● **WHAT YOU ARE ASKED TO DO**: Convert all of the material below into a two-column CSV with the headers request and answer. Give one row for each piece of material, with each value in its own quoted field and line breaks replaced by spaces, and leave the pictures out.

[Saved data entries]

===============

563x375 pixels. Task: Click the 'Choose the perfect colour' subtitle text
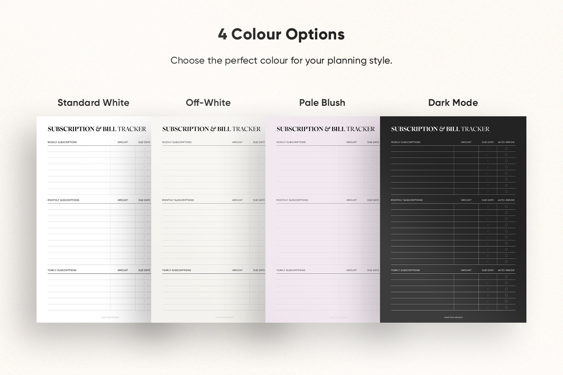[x=282, y=60]
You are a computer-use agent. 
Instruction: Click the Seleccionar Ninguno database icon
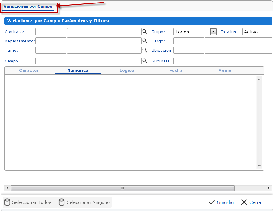coord(61,202)
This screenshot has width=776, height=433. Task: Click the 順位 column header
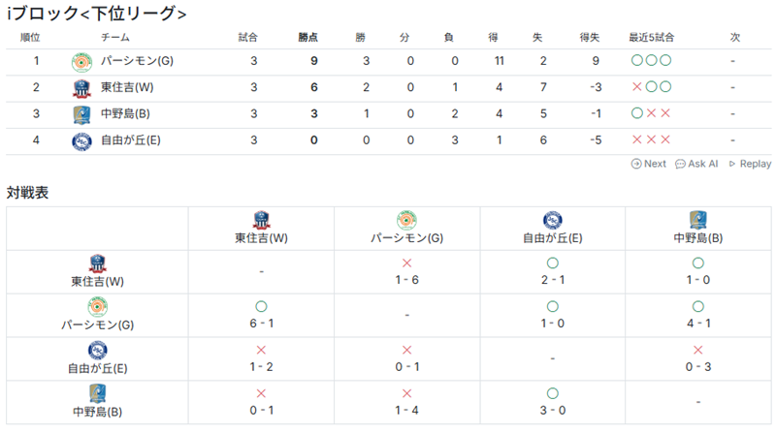(x=30, y=37)
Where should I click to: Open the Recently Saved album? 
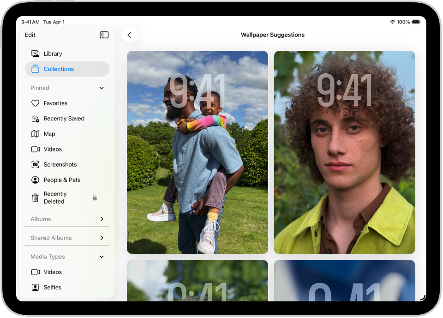point(64,118)
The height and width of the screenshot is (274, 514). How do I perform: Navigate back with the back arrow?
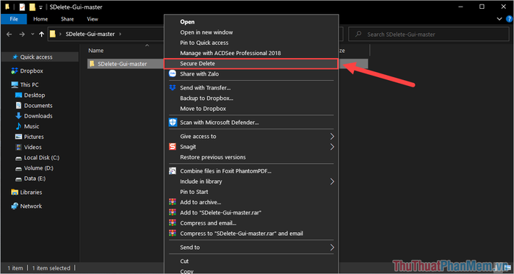click(9, 34)
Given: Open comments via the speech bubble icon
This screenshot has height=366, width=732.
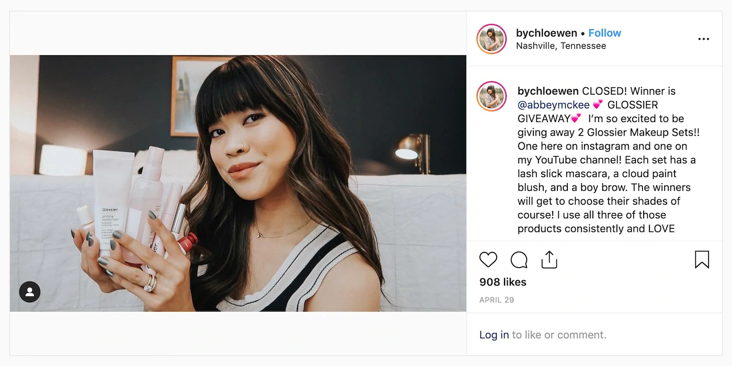Looking at the screenshot, I should pyautogui.click(x=519, y=260).
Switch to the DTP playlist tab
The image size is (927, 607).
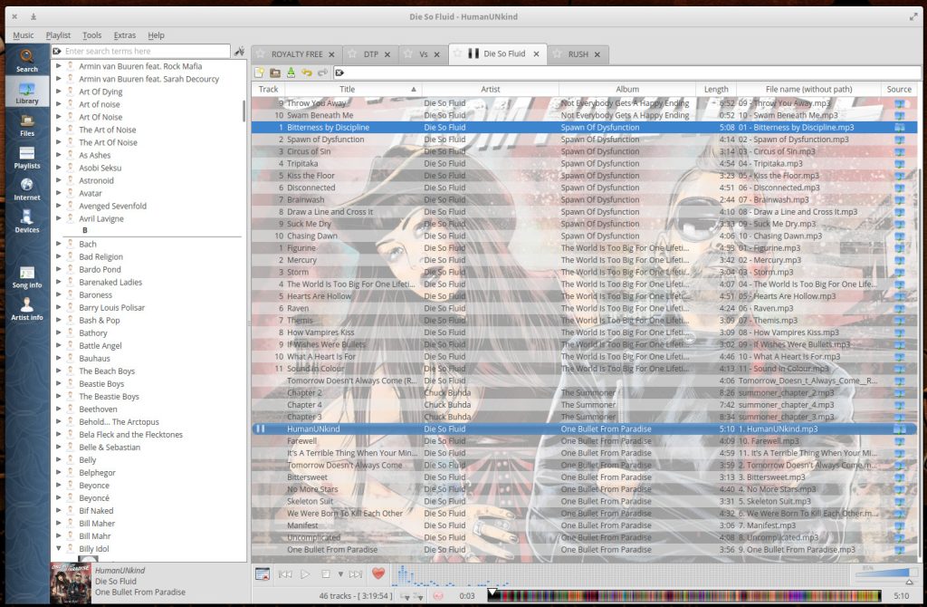point(370,54)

===============

● **ANSWER IN FULL**:
request,answer
"563x375 pixels. Task: Click the 'Choose the perfect colour' subtitle text","[x=282, y=60]"
"You are a computer-use agent. Instruction: Click the Seleccionar Ninguno database icon","coord(61,202)"
"This screenshot has width=776, height=433. Task: Click the 順位 column header","(x=30, y=37)"
"Where should I click to: Open the Recently Saved album?","point(64,118)"
"The height and width of the screenshot is (274, 514). How do I perform: Navigate back with the back arrow?","click(9, 34)"
"Given: Open comments via the speech bubble icon This screenshot has height=366, width=732.","Looking at the screenshot, I should pyautogui.click(x=519, y=260)."
"Switch to the DTP playlist tab The image size is (927, 607).","point(370,54)"